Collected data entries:

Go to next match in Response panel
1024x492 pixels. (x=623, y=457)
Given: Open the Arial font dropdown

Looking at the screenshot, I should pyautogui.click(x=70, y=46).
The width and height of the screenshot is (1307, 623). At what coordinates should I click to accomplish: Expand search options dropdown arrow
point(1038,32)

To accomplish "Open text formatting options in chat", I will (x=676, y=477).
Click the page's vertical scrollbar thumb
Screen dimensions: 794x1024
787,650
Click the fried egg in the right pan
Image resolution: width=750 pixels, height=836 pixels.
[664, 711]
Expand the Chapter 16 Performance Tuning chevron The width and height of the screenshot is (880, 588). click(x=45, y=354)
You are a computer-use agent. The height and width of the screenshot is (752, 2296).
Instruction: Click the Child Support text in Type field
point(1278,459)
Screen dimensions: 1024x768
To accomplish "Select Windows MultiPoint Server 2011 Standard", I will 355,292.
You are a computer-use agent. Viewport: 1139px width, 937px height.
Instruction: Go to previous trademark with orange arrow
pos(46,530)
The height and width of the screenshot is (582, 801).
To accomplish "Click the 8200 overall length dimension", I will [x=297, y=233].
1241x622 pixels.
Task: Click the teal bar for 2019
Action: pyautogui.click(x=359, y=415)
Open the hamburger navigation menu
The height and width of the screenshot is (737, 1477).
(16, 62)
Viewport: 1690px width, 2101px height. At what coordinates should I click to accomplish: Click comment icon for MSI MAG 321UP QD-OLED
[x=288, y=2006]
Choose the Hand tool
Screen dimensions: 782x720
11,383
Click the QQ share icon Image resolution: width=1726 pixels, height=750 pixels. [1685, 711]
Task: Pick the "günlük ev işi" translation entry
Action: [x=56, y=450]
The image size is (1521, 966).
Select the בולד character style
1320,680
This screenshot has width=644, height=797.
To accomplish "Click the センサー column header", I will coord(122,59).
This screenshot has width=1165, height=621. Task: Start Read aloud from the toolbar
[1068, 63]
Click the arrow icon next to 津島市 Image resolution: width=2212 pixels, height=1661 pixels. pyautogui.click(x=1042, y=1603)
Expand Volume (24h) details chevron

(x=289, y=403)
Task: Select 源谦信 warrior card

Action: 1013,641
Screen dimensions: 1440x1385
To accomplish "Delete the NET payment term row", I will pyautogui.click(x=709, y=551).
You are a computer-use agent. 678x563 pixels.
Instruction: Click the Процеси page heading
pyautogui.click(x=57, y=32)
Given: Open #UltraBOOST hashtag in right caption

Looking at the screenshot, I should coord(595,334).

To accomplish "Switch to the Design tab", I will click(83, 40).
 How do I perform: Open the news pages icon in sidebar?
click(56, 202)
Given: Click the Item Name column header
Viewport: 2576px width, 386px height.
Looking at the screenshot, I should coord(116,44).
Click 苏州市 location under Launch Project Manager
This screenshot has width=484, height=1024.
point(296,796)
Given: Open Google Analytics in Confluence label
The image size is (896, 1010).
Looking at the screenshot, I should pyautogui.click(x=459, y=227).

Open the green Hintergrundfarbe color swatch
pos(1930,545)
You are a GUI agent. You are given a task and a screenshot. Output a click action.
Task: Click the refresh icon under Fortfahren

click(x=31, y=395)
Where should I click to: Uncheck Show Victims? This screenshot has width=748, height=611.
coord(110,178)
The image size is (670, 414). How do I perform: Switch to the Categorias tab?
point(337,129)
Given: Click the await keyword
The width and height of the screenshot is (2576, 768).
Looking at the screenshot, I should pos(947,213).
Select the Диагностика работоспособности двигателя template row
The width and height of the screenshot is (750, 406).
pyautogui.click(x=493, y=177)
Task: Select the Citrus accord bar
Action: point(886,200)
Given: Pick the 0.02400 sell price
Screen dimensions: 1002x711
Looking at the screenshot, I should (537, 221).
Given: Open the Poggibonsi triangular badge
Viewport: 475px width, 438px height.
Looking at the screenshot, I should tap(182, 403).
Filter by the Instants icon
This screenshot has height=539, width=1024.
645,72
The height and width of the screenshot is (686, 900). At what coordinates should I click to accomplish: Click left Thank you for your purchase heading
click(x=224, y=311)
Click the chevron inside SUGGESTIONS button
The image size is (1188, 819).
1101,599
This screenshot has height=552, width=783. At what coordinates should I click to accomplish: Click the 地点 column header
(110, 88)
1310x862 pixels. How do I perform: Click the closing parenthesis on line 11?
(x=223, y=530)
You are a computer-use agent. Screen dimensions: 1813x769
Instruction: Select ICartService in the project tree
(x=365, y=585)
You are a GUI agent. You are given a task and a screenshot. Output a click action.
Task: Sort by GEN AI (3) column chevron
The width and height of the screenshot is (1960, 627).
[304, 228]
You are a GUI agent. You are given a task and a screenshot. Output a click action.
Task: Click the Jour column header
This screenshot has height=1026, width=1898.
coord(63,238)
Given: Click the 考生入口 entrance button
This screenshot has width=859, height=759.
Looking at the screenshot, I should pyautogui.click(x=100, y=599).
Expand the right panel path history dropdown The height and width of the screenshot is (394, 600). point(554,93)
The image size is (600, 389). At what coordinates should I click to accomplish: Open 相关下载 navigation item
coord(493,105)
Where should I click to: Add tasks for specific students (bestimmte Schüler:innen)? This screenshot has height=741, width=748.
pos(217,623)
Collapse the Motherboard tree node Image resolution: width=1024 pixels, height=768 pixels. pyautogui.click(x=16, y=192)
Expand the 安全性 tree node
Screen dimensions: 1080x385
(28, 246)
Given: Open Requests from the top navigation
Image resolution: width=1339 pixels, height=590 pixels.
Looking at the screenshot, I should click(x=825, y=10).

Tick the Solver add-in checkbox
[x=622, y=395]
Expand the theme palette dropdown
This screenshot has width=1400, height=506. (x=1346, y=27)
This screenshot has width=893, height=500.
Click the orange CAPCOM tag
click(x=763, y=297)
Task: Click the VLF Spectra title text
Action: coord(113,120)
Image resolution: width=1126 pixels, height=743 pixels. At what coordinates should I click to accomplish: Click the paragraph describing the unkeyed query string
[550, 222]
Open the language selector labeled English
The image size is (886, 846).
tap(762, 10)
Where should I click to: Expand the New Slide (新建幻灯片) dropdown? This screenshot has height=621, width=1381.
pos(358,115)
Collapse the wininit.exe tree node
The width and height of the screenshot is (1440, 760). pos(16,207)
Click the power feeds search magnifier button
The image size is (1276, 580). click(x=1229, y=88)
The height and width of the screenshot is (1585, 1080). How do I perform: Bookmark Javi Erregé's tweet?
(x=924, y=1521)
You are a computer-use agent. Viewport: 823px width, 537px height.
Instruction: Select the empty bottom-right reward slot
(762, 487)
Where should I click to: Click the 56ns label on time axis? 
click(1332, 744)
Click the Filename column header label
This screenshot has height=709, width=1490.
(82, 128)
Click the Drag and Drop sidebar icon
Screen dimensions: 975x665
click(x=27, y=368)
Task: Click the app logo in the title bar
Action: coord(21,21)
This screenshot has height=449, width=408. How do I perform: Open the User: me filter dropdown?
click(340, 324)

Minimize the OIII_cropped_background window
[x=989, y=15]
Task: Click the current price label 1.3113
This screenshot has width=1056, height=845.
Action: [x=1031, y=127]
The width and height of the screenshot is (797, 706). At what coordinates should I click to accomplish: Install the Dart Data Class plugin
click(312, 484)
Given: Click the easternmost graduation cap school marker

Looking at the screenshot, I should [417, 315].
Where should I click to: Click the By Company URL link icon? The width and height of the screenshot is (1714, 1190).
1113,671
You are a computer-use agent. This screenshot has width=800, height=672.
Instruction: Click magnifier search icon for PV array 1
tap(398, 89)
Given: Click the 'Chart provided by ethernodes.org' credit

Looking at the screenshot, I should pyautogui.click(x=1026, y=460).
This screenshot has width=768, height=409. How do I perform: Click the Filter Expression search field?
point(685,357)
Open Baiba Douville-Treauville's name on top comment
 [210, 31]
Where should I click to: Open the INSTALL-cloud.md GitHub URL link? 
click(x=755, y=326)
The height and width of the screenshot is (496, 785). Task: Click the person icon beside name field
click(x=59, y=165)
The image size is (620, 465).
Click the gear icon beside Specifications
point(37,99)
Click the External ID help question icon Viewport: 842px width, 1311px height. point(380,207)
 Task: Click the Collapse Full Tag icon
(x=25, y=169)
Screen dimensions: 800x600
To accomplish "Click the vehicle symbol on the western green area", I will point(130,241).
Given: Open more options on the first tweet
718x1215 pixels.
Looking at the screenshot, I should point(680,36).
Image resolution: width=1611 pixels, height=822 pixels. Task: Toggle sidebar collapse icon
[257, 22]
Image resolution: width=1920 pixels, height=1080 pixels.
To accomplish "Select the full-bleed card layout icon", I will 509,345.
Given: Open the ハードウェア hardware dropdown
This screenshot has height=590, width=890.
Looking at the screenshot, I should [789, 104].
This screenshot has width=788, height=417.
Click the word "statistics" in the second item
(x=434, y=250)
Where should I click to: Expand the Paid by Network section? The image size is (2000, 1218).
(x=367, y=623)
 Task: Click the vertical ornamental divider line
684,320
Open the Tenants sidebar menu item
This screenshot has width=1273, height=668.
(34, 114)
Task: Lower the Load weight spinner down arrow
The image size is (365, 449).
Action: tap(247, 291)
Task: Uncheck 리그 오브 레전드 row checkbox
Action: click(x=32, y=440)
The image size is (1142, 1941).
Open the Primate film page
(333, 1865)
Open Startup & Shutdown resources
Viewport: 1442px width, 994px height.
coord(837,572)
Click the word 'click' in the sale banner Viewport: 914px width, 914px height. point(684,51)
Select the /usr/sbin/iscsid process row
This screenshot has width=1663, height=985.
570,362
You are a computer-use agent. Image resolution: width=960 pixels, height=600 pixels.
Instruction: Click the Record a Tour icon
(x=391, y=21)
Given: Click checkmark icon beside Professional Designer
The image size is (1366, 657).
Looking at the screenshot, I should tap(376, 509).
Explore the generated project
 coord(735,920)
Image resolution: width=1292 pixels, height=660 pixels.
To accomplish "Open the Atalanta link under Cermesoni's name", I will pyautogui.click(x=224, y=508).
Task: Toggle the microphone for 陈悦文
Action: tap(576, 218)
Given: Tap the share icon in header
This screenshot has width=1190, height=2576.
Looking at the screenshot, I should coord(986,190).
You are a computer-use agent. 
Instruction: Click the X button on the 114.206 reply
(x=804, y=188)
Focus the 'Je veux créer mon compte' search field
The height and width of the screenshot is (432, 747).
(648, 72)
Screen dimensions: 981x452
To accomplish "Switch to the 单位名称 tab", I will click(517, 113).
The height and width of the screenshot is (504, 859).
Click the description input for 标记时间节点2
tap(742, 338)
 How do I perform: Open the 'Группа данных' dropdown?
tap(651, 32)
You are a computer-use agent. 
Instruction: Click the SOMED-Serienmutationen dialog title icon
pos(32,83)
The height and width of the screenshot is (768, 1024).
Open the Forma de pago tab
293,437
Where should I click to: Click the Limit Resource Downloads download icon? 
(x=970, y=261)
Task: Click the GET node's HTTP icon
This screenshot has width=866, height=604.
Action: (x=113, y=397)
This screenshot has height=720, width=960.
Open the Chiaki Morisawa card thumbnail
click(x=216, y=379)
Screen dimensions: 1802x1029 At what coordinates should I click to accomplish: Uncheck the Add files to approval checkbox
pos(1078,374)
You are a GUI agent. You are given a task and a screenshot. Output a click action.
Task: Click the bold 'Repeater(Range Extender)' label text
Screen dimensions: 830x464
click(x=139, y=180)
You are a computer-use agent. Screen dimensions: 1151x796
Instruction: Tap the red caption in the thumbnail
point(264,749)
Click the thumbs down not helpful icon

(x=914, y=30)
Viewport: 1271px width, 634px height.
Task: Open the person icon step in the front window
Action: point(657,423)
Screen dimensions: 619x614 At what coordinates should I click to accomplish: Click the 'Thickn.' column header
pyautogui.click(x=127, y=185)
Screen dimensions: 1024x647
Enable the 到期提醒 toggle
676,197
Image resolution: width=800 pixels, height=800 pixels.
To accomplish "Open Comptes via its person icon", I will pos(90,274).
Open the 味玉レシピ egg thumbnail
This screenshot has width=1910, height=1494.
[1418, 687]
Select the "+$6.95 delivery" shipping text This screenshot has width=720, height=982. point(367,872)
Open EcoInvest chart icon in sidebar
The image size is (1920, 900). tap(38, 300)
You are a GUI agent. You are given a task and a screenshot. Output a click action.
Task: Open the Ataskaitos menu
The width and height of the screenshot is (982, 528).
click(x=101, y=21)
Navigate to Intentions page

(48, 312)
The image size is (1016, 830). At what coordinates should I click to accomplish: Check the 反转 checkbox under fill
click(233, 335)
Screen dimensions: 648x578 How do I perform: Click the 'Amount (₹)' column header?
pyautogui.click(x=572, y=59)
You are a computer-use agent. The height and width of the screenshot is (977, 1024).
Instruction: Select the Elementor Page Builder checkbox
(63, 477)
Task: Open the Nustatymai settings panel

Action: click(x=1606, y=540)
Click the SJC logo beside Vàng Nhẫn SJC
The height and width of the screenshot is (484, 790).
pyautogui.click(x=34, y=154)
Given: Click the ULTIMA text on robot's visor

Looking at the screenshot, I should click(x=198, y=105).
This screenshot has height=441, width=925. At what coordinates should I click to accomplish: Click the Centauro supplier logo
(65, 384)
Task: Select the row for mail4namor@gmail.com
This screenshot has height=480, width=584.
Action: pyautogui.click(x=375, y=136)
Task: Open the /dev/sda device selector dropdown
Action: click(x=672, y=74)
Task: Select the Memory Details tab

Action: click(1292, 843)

→ **Task item**
Report each line of the records that holds the word "computer".

→ **Response**
You are a computer-use agent. The height and width of the screenshot is (752, 2296).
You are a computer-use agent. Viewport: 1139px width, 937px height.
You are a computer-use agent. 678x563 pixels.
You are a computer-use agent. Screen dimensions: 1813x769
You are a computer-use agent. Viewport: 823px width, 537px height.
You are a computer-use agent. This screenshot has width=800, height=672.
You are a computer-use agent. Image resolution: width=960 pixels, height=600 pixels.
You are a computer-use agent. 
You are a computer-use agent. 
You are a computer-use agent. Screen dimensions: 1151x796
You are a computer-use agent. The height and width of the screenshot is (977, 1024).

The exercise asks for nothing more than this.